*QUOTED PASSAGE*:
- - -

11/02/2011

Photos That Are a Nice Start:


Look, the general strike called by Occupy Oakland could have been bigger. It could have involved more union members. It could have shut shit down. Instead, a few thousand people marched, supported by sympathy marches around the country.

Some banks closed and bus lines were disrupted. 13% of the area's teachers joined in. But the port did not close, as was rumored early on. And not many of the longshoremen joined in. It was a solid protest, not a true general strike.

What the Oakland action does is provide a template for future actions. We live in a nation that hasn't seen a true general strike since 1946 in, well, Oakland, and a nation that hasn't seen a massively disruptive strike since, perhaps the UPS strike in 1997. Workers need to understand once again that the strike is a legitimate tool of dissent. And as the rank and file of the Occupy movement grows, so will the sympathy for a larger action.

That march up there is fine. It is the advance team of the people really taking back the nation.

Late Post Today, But Jump on the Blanket the Earth Train:
Let's keep the momentum going here for the Rude Pundit's idea for bringing warmth to the Occupy Wall Streeters all over the U.S., if not the world.

The deal again: On Friday, November 25, a group meets at a designated location in each city where there's an OWS encampment. We bring blankets, socks, hand warmers, and more. They can be bought or secondhand. The donation will then become a show of support from those of us not camped out, a way of saying, "You keep going. We need you."

Let's organize more on the Twitter and Facebook machines.

More info soon. And feel free to make suggestions about this effort.

Back later with more ignoble rudeness.

11/01/2011

Yes, Liberals Are Totally Responsible for the Herman Cain Sexual Harassment Story:
You know on thing that's really hilarious about conservatives? How they preach the "personal responsibility" dogma and then, when they're caught doing something wrong or fucking up, it's always someone else's fault. Asked something in a debate that makes 'em give an answer that reveals how batshit or stupid they are? It's a "gotcha" question. It's discovered that a leading presidential candidate settled a pair of sexual harassment claims against him? He's now "a prominent Conservative targeted by liberals simply because they disagree with his politics."

Sean Hannity went full conspiracy theory on the Cain harassment story on his Fox "news" show, comparing Cain to Clarence Thomas and his whiny "high-tech lynching" remarks. Ann Coulter and Dick Morris joined in for a hideous three-way that involved mouth-to-ass action followed by a comparison of their shit-eating grins, which looked that way because they had actually eaten shit. The right-wing practitioners of bloggery also tried to get in on the action.

Now, a liberal could get pretty goddamn upset and sputter, "No..fuck you...After what you did to Bill Clinton? And you're gonna accuse us of anything? Blow a rhino dick, you fuckers."

But screw it. The jig is up. They caught us. Again. You're right, you smart smarty conservatives. This is totally the work of the same liberal cabal that faked Obama's birth certificate and made Larry Craig like to get his cock sucked in men's rooms.

Here's how we did it:
See, back in the late 1990s, while Clinton was still in office, we knew that America was going to be begging to elect an executive from junk food restaurants to be president, probably once we triggered the Obama option that we'd been working on since 1961. Knowing that the most likely candidate would be Herman Cain, when he became the head of the National Restaurant Association, we went into action. We had oppo research that Cain liked to tell dirty jokes and talk and ask questions about the sexuality of the people around him. We got two of our female operatives to get into a position to be close to him at the workplace, and when he acted as expected, they brought accusations of inappropriate behavior against Cain.

- - -

*ENTRIES SUPPLIED*:

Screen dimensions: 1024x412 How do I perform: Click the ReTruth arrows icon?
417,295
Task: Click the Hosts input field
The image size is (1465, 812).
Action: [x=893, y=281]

- - -

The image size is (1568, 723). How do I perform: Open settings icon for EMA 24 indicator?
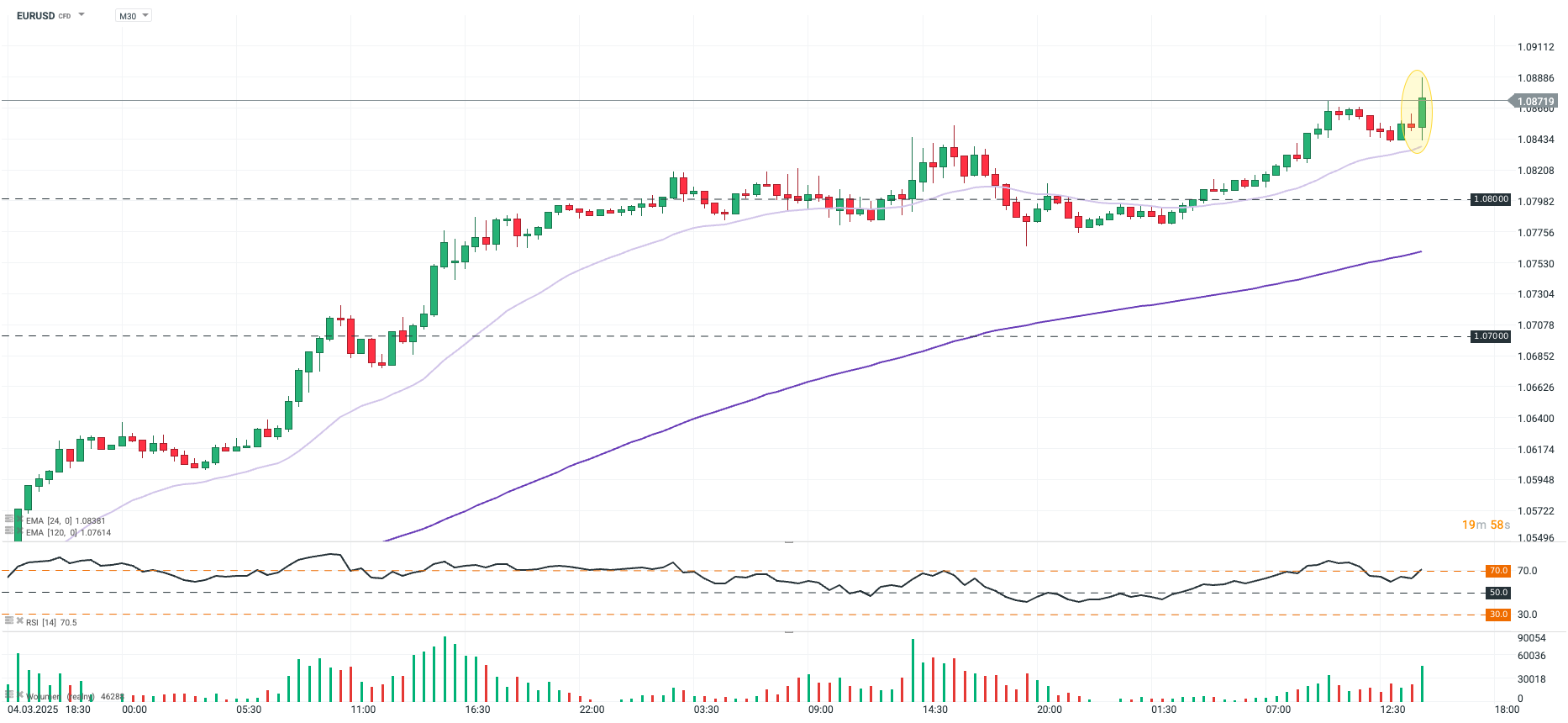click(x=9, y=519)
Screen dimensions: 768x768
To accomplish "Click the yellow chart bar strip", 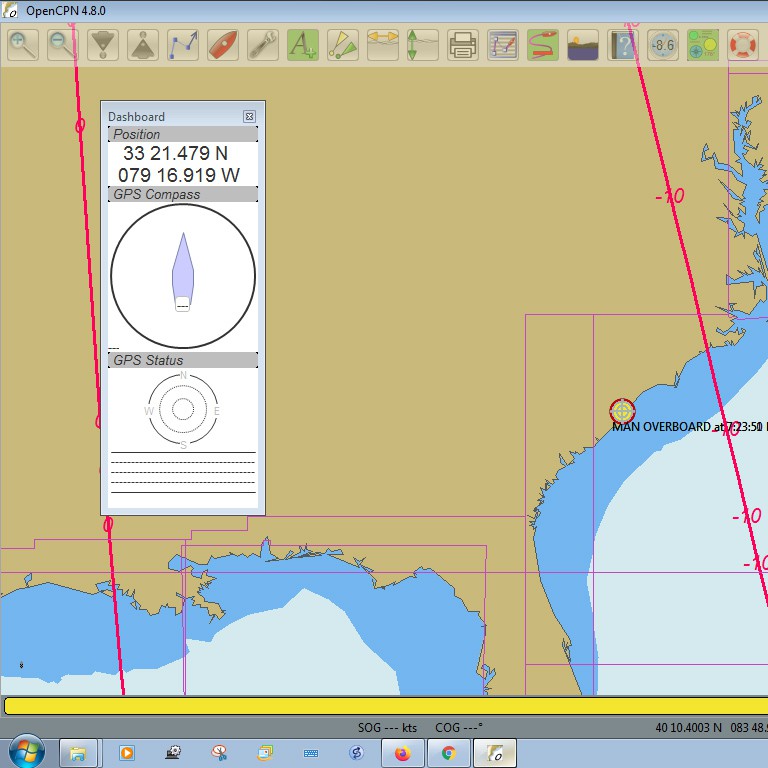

- - -

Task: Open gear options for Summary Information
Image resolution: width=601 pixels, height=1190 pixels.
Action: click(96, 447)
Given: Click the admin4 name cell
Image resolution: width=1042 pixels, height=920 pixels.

- - -

*SHORT PROBLEM*:
According to the blog post above, in what year did the nation last see a true general strike?

*CORRECT OUTPUT*:
1946, in Oakland.